In other words, the field of Analytic Philosophy, when not using the proper amount of math and statistics (especially Bayesian statistics) tend to either lead to doubting everything (if they know what things they do not know) or drawing bad conclusions (if treating their axiomatic assumptions as absolute truths)
They have similar problems with science, and maybe Physics in particular, because of the abstraction of modern physics. By interpreting statements made by some physicist too literally, they may (falsely) end up with conclusions that go way beyond the domain of validity of the original statement.
Imho, Philosophy is fine as a side-project for people in academia, but I think philosphers who do not study math, science, psychology, etc at a level comparable to their philosophy work are at risk of ending up in lala-land.
I would estimate that if someone studies only philosophy in college, they will reach a point after about 1 year where their knowledge of philosophy come to a point that requires more understanding of math, science etc than they had when they started. Kind of like a physicist that doesn't take college level math.
I was referring to axioms when I used the term "foundations" above. Inference rules are largely agreed upon across both maths and philosophy (and they're the same ones in both disciplines).

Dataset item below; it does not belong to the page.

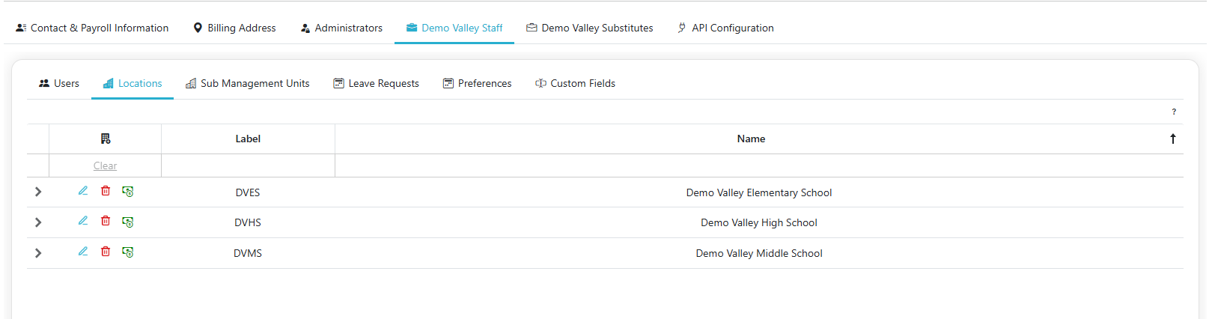Click the green money icon for DVHS

[x=128, y=222]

I’ve heard people say things like, “The world is math”, but it never seemed particularly coherent to me. Sometimes I’d assume they meant, “Inference systems with mathematical languages make useful predictions about my empirical experience.”

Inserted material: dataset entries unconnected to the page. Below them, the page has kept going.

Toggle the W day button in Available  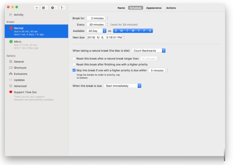click(133, 31)
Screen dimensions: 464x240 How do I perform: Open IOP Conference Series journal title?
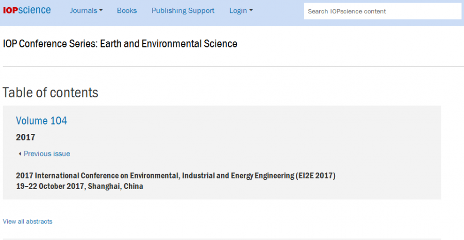pos(120,44)
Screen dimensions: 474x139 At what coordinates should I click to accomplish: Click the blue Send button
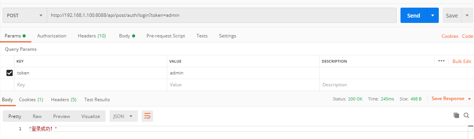(414, 16)
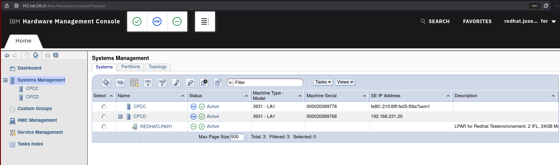The width and height of the screenshot is (560, 165).
Task: Click the Configure Columns gear icon
Action: (204, 83)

But now I’m favoring the interpretation that experience is purely formal/syntactic with no semantic component. There is no additional meaning beyond (or behind) appearance.

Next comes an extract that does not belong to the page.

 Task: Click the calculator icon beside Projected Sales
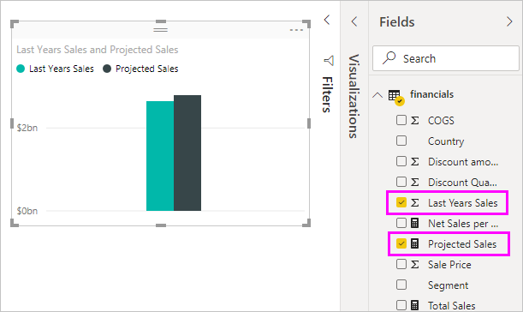[x=414, y=243]

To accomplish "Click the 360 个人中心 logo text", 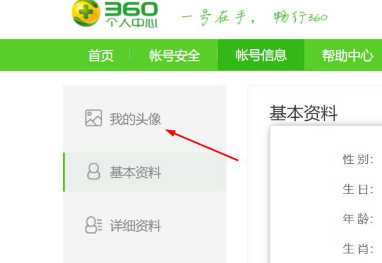I will [131, 15].
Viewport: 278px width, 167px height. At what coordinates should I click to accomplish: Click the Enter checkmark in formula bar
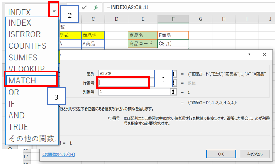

There is a notion of meaning in that it encodes possibility. A situation with lots of future possibilities has meaning. A dead-end situation has little or no meaning: stagnation, death, ...
If the formal/syntactic appearance is how leads to new possibilities involving more formal/syntactic appearances, then that is its meaning.
Are you suggesting that some people hold the normative position, “One ought prefer situations with more possibilities to those with fewer, ceteris paribus.”
But isn’t that just some hidden metaphysical structure? That is, it’s unavailable as formal appearance?
I would hesitate to call this math. When baking and you perform substitution of blackberries with raspberries, do you consider that a form of chemistry? It can certainly be justified with it; but I hesitate to say it is the same thing.
Same for when a builder chooses to use a different type of fastener when constructing something. It could be borne of experience, but I would not necessarily call it material engineering at that point. Even if the exact same practice is how materials exploration happens, at a superficial level.
The point of the article isn't that all symbolic thinking is pointless—just that the specific types of symbolic thinking we spend years teaching aren't actually used very often. Why not spend that time playing with code instead if you want to learn this skill?
I've used a lot of math. Most of it built on high school algebra and geometry. Does that mean that's all I needed to learn?
No.
The key thing I do use is more ephemeral: Mathematical maturity. In my current job, I use math I never learned in graduate school. I'm able to learn it quickly because I learned a lot of math back then. My math classes were a way to develop mathematical maturity.
Which specific math I learned in graduate school was almost incidental. What I picked up was the ability to learn new math.